Nunca se sabe adónde van a parar los recovecos de la vida. De mí se hubiera esperado el más
ordinario de los destinos: nací en un pueblito perdido de la estepa, en el corazón de la gran madre, como
los mujiks llamamos a la tierra rusa; mi padre, conducía un tractor en los campos de trigo y cebada; mi
madre, obrera de una planta textil. Éramos numerosos los hermanos; quizá por eso nunca pude terminar
los estudios. La única nota particular para una chica de mi edad, con fama de ruda, sería mi atracción
por el paracaidismo; pese a la oposición de mis padres, muy joven me uní a un club de aficionados en
una comunidad vecina. Di mi primer salto, muerta de miedo, a los veintidós años sin dislocarme ningún
tobillo ni fracturarme una pierna, lesiones demasiado frecuentes entre los practicantes. Tres años después
empezaría el proceso de selección de la primera cosmonauta; cumplía con los tres requisitos básicos: menos
de treinta años, menos de setenta kilos y menos de un metro setenta. Una vez favorecida, el entrenamiento
recrudeció: pilotaje de aviones, prolongados períodos de aislamiento, cámaras de ingravidez y, lo peor de
todo, sesiones en el centrifugador: al salir de la cámara, todo girando a tu alrededor, con ganas de vomitar,
me sentía como una burbuja a punto de reventar.
Por fin llegó el gran día.

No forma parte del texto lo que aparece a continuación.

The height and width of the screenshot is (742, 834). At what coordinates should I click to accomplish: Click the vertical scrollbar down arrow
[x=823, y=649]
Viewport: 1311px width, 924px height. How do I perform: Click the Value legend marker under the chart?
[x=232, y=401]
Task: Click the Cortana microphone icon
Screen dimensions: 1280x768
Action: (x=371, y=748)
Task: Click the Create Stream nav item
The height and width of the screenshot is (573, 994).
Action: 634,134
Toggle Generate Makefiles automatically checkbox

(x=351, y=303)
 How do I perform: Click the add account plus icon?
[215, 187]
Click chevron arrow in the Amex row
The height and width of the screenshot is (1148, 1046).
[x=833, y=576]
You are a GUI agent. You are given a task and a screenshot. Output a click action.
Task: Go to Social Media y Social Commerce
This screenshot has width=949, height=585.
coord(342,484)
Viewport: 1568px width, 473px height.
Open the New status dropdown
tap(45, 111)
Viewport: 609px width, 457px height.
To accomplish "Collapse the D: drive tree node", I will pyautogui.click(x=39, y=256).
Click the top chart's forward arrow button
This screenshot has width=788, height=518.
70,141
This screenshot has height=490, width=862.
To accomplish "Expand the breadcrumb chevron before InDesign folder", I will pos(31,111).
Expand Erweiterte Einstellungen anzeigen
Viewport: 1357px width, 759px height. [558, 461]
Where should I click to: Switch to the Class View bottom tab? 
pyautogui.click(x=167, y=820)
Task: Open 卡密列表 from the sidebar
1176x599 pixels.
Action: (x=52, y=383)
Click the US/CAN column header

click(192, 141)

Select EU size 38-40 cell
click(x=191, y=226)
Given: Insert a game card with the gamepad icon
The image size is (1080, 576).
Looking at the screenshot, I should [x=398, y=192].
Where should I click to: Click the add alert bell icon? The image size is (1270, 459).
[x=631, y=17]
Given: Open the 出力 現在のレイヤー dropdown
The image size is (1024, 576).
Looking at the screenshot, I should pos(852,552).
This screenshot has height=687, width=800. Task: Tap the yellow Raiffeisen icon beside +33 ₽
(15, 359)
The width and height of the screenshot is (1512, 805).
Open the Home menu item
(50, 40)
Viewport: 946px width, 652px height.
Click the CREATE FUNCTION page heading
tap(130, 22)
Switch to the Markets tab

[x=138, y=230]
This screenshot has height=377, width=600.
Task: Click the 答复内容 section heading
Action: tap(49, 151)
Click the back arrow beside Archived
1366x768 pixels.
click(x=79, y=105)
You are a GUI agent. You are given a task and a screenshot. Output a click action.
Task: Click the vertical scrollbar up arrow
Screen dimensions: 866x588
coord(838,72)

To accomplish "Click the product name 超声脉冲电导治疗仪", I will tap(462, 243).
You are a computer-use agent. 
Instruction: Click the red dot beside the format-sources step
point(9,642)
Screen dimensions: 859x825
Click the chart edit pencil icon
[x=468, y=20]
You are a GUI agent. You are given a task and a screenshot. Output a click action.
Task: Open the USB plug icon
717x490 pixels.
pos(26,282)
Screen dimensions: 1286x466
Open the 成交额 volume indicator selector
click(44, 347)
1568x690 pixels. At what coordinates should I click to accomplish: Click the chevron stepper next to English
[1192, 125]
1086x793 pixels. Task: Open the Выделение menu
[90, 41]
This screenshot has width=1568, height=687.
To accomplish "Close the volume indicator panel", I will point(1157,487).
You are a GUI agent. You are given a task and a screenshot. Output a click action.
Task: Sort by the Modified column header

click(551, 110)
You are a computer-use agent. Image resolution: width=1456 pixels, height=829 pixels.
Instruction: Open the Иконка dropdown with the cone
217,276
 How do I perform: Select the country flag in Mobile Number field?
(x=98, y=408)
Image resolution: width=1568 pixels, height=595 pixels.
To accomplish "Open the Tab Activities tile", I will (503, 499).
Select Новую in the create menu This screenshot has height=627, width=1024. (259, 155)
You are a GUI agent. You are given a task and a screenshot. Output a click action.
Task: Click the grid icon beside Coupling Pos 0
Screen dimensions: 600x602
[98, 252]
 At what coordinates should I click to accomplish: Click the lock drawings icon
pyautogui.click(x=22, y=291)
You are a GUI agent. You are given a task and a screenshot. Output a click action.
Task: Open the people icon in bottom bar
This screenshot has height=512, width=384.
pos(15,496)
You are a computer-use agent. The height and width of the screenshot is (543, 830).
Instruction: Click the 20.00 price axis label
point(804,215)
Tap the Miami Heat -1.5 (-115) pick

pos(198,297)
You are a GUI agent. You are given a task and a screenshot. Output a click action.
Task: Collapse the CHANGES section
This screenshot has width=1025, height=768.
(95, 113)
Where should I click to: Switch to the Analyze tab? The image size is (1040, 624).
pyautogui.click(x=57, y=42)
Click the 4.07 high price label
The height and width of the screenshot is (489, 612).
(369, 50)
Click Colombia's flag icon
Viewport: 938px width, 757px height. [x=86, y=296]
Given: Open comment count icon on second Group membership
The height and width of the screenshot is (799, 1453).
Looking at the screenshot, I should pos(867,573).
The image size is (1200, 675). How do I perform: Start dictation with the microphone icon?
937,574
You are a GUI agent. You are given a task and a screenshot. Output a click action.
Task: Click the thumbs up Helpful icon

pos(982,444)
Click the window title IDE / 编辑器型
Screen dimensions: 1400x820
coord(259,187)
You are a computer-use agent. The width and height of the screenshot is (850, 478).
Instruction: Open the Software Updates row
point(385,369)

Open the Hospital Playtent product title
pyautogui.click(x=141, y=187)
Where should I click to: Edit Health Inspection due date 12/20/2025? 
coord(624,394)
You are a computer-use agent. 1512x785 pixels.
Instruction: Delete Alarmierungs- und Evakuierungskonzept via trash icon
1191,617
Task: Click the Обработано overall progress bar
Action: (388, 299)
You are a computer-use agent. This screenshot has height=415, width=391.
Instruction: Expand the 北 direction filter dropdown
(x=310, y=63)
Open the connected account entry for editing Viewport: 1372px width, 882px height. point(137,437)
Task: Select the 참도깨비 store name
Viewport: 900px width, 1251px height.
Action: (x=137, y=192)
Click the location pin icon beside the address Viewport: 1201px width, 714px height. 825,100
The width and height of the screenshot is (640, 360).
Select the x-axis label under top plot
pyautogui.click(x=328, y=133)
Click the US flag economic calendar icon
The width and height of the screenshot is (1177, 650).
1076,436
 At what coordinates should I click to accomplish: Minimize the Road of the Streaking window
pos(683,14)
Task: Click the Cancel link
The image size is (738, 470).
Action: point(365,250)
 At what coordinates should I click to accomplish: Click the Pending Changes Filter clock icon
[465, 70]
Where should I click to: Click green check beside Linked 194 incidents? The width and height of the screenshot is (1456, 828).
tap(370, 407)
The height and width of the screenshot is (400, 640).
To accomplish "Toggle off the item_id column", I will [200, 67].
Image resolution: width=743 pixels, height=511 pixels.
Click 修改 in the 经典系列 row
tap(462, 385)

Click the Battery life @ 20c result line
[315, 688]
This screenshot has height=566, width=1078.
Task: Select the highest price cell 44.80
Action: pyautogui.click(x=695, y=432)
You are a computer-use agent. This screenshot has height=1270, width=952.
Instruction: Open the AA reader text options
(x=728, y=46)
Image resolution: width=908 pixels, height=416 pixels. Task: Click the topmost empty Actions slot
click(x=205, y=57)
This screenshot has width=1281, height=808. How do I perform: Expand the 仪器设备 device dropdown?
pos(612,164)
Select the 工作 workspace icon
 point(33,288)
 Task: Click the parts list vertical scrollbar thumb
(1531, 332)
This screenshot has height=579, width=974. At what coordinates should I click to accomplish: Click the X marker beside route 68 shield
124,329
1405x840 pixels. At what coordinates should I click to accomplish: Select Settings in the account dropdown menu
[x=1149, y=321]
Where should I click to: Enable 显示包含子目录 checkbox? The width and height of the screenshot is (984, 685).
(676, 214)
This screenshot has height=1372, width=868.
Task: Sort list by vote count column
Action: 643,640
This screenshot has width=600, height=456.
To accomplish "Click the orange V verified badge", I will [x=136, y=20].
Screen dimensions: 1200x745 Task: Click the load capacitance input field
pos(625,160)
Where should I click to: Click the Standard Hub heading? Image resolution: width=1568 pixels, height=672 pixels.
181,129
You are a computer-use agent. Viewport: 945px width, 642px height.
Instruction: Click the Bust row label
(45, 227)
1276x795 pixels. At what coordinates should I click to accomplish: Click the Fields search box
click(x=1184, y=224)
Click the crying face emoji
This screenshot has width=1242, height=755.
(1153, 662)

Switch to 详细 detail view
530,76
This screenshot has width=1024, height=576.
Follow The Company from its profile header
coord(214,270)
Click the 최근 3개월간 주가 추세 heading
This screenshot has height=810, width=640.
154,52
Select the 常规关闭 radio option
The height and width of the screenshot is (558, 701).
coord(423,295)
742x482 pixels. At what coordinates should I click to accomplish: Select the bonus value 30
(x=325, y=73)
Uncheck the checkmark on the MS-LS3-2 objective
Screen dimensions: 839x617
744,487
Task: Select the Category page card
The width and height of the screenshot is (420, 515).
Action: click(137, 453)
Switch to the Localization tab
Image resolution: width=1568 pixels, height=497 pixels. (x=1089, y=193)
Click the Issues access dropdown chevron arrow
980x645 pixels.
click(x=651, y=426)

Haciendo de tripas corazón, muy sonreída saludé a los periodistas; me
enfundaron en el pesado traje, me desearon buena suerte y cerraron la cabina del Vostok 6. En último
momento estuve a punto de gritar sáquenme de aquí (algo parecido me pasó en la iglesia antes de dar
el sí). Mi clave para contactar la base me parecía enternecedora: chaica, es decir, gaviota. Como todo el
mundo sabe, permanecí setenta y dos horas en el espacio, dando cuarenta y ocho órbitas al planeta. Sé
que decepciono a la gente cuando me formulan la pregunta de siempre: esperan una respuesta poética,
trascendente, como la declaración que hizo--bueno, que se aprendió de memoria—el primer astronauta
que pisó la Luna. No lo duden, tomar desde allá arriba fotografías de la madre Tierra me hizo olvidar la
soledad, los mareos y el cuello entumido por el peso del condenado casco.